## 出典文書:
········

不法行為とは?|わかりやすく宅建・宅地建物取引士の解説

不法行為とは?
目次

不法行為とは

ある者がその権利ないし利益を他人によって違法に侵害されるという仕方で損害をこうむった場合に、その侵略者をして当該被害者に対して、その損害を賠償すべき債務を負わせる制度を言います。

一般不法行為の要件

一般不法行為の例としては、交通事故があります。要件は以下の通りです。

  1. 加害者に故意または過失があること(=過失責任主義)
  2. 加害者に責任能力があること。したがって責任能力のない間に他人に損害を加えても原則として不法行為は成立しないが、例外的に故意または過失によって一時的に責任能力のない状態を招いた場合は、不法行為が成立します。
  3. 加害行為が違法であること
  4. 加害行為と損害との間に因果関係があること

監督者責任の要件

監督者責任の例としては、幼稚園での園児のプール事故があります。

要件が以下の通りです。

  1. 加害行為をした者が、未成年者または精神障碍者であり、責任能力を欠く場合には、これらの者の行為については、不法行為に基づく損害賠償責任を負いません。
  2. 責任無能力者の代わりに、その責任無能力者を監督する法定の義務を負うもの(親権者や後見人など)、監督義務者に代わって監督する者(幼稚園の先生や小学校の教諭など)が、責任無能力者が第三者に加えた損害の賠償責任を負います。ただし、この場合でも監督義務者等がその義務を怠らなかったとき、またはその義務を怠らなくても損害が生ずべきであったときは、損害賠償義務を負いません。

········

## 演習の目的:
不法行為の解説のうち、「一般不法行為の例としては、交通事故があります。要件は以下の通りです。」で始まり「合は、不法行為が成立します。」に至るまでの箇所を、一字一句変えずに再掲すること。

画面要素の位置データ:
········

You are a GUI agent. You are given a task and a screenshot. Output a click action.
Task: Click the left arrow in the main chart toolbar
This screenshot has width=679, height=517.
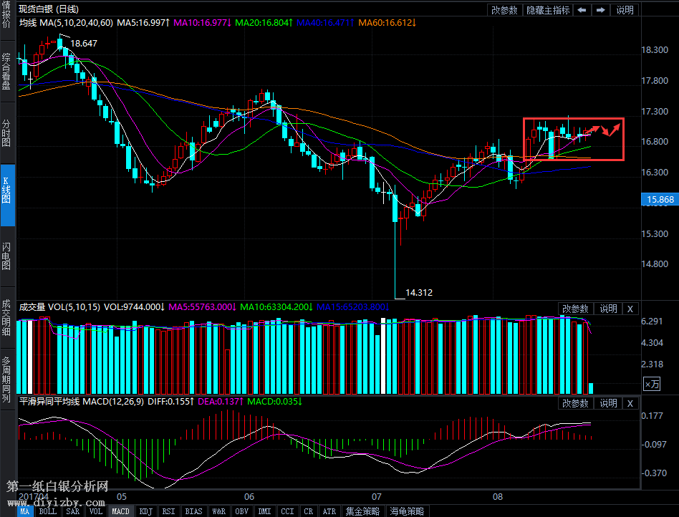[x=583, y=10]
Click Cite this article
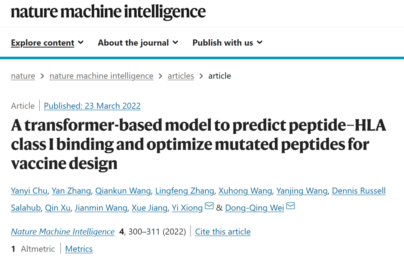This screenshot has width=404, height=262. [x=223, y=232]
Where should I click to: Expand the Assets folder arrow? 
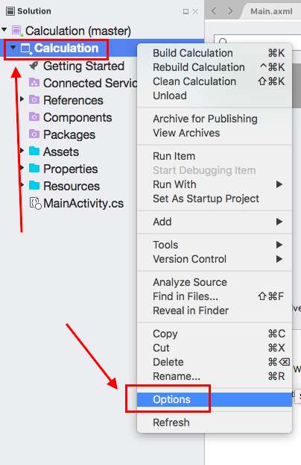point(22,151)
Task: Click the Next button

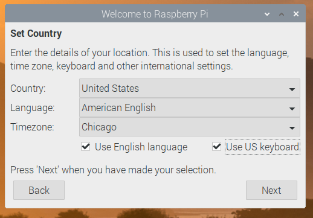Action: coord(271,190)
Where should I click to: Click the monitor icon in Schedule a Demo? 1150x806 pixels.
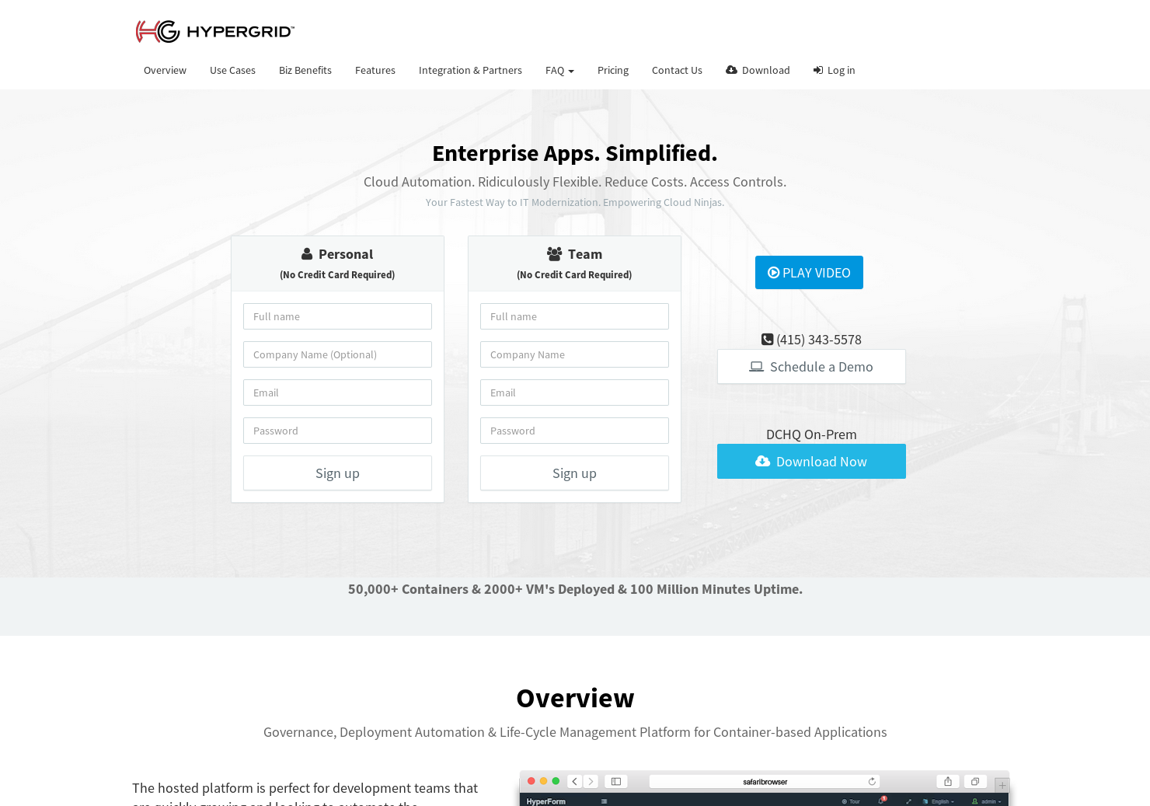click(756, 366)
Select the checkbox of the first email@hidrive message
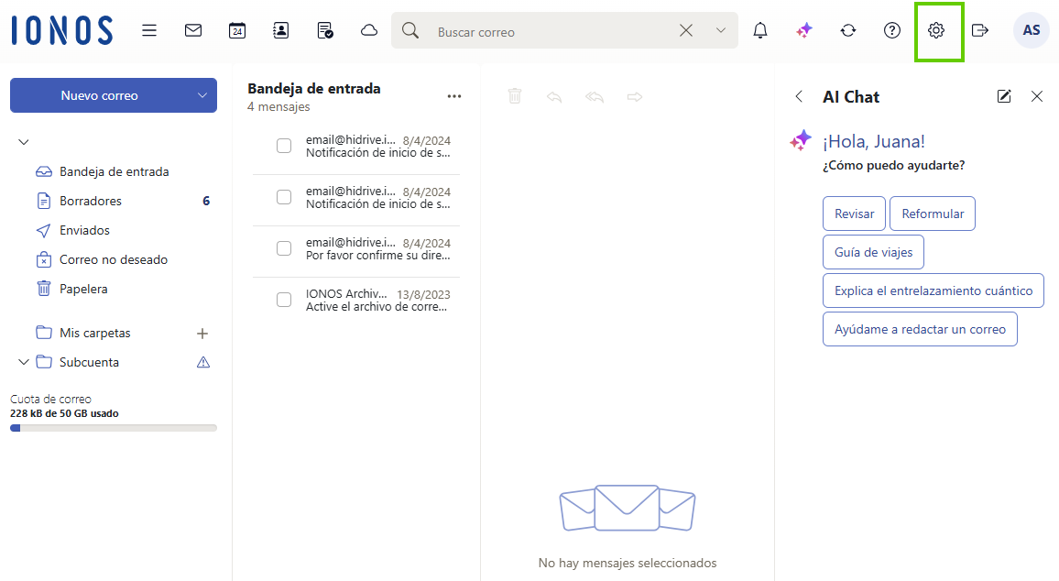 pos(284,145)
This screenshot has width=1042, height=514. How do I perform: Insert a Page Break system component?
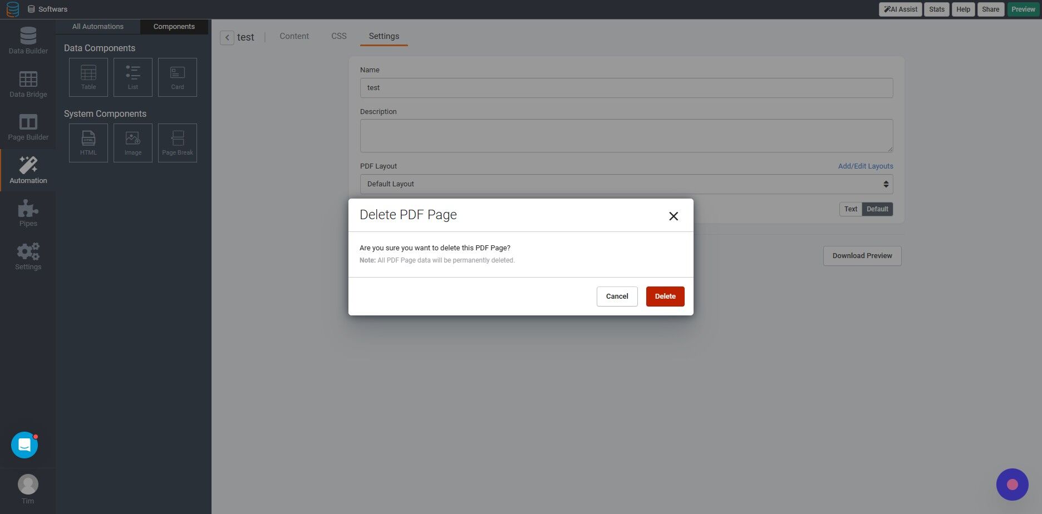177,142
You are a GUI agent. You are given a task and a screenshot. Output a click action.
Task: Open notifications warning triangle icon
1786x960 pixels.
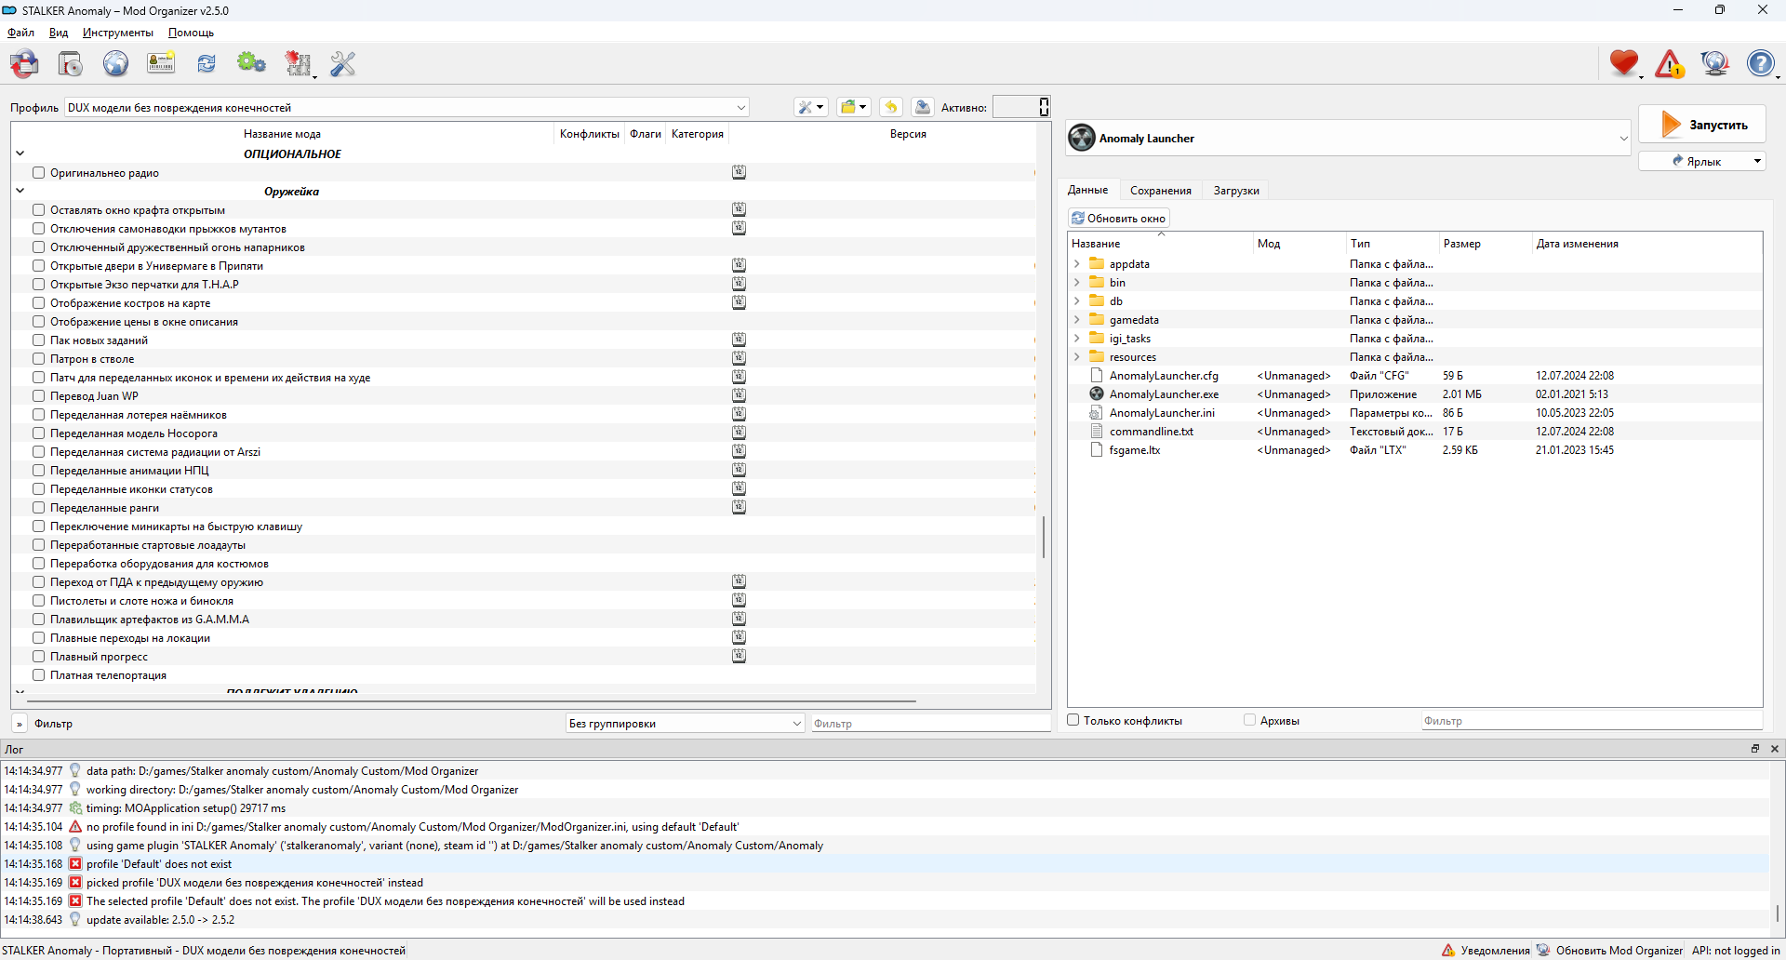pyautogui.click(x=1669, y=64)
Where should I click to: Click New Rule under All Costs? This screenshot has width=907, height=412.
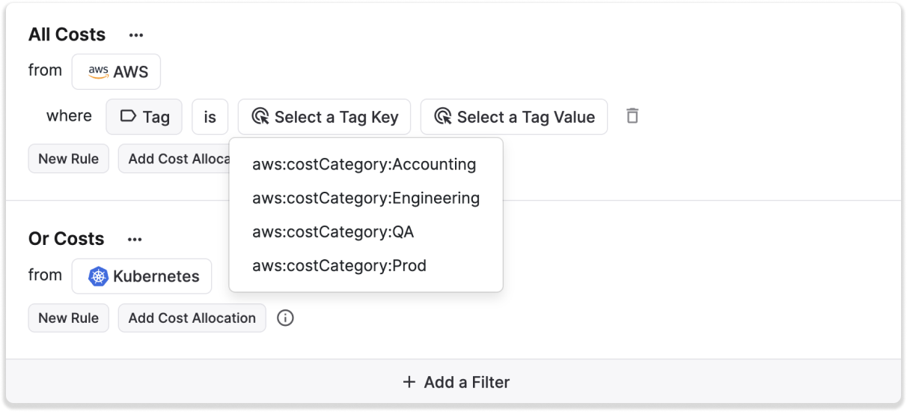click(x=68, y=159)
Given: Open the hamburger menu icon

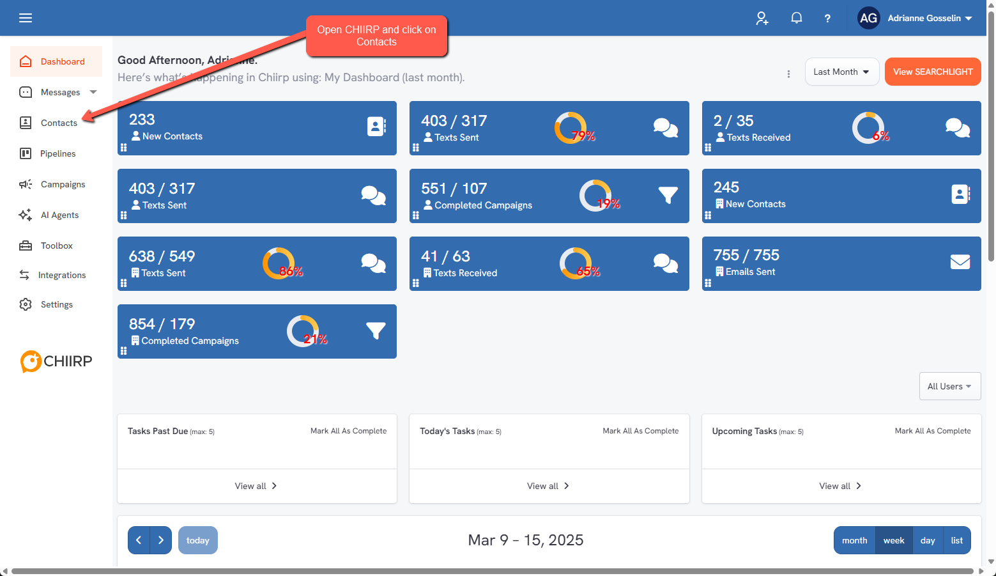Looking at the screenshot, I should [26, 18].
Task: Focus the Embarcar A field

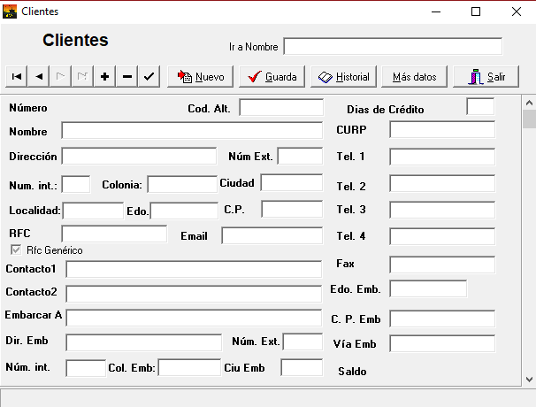Action: click(x=194, y=318)
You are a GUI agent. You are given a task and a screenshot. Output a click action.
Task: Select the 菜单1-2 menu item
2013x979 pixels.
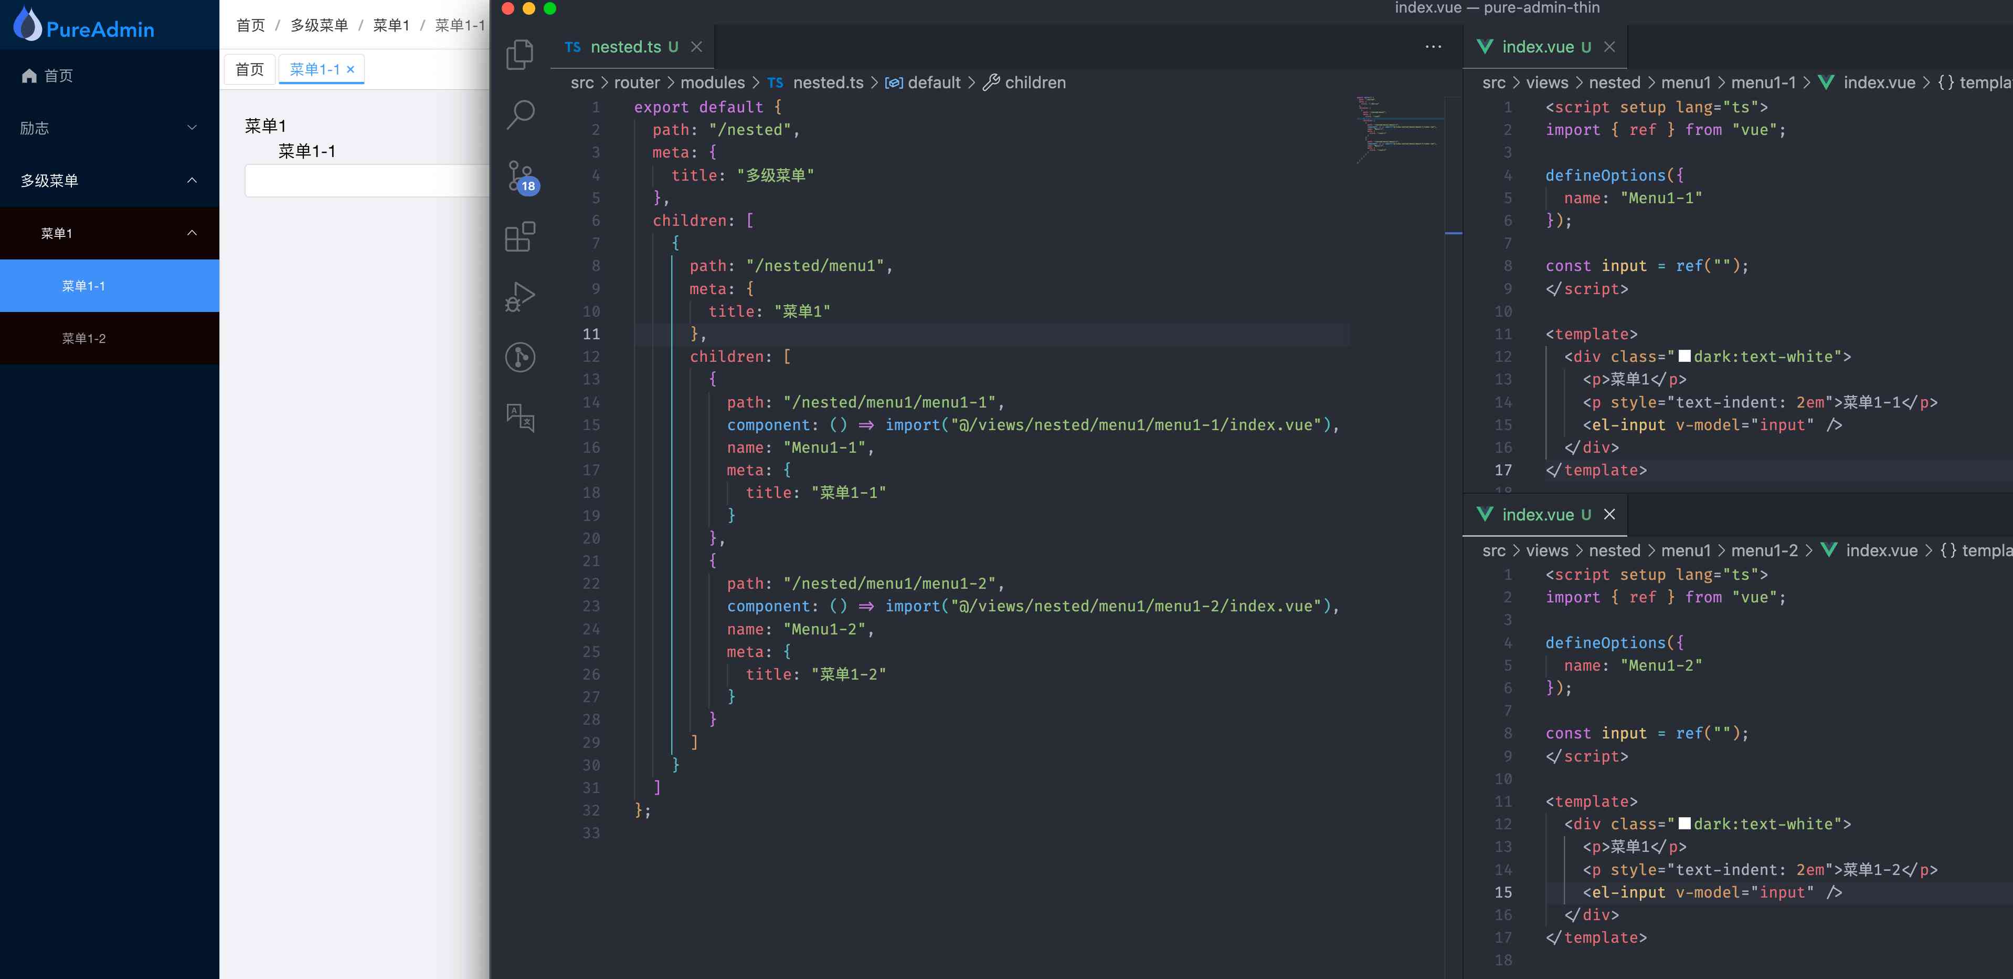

········

## 演習の解答:
一般不法行為の例としては、交通事故があります。要件は以下の通りです。

  1. 加害者に故意または過失があること(=過失責任主義)
  2. 加害者に責任能力があること。したがって責任能力のない間に他人に損害を加えても原則として不法行為は成立しないが、例外的に故意または過失によって一時的に責任能力のない状態を招いた場合は、不法行為が成立します。